ELEANOR P. LABROZZI PHOTO | A South Ferry boat crossing the Shelter Island Sound at sunset.

ELEANOR P. LABROZZI PHOTO | A South Ferry boat crossing the Shelter Island Sound at sunset.

Crisis averted.

The Suffolk County Legislature voted unanimously to approve funding to dredge the South Ferry channel connecting Shelter Island with North Haven with work expected to be done between October 1 and January.

Final word came on Tuesday after a high-powered meeting in Riverhead the previous day to work out the funding coming from Suffolk County and New York State.

The final resolution provides for the issuance of $2 million in serial bonds of which $750,000 will be reimbursed with state funds and the balance will come from the county, according to County Legislator Jay Schneiderman (I-Montauk).

South Ferry President Cliff Clark credited Mr. Schneiderman with hard work in bringing about the long-delayed project. County Legislator Al Krupski Jr. (D-Southold) also helped move the funding forward. At the state level, Senator Kenneth LaValle (R-Port Jefferson) and Assemblyman Fred Thiele Jr. (I-Sag Harbor) were instrumental in securing state money. Mr. Clark also credited Shelter Island Highway Superintendent Jay Card Jr. and Supervisor Jim Dougherty with forming an effective public-private partnership to help drive home the necessity for the project.
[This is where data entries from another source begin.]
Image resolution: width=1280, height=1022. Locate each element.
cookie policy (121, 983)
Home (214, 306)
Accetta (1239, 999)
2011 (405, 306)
More than two years ago, South Ferry expected dredging, but no luck. After Superstorm Sandy, Mr. Clark let it be known that the dredging had become even more critical.

And in the past year, boats have been dragging bottom at times, forcing the company to do a bit of dredging of its own, with spoils used to shore up its property, including the parking area. But a major dredging operation is essential for both everyday commuters, visitors and, more importantly, emergency vehicles.

Mr. Clark pointed out that while South Ferry boats traverse a waterway, it’s a connection between two parts of New York State Route 114 and that’s why state money comes into the equation.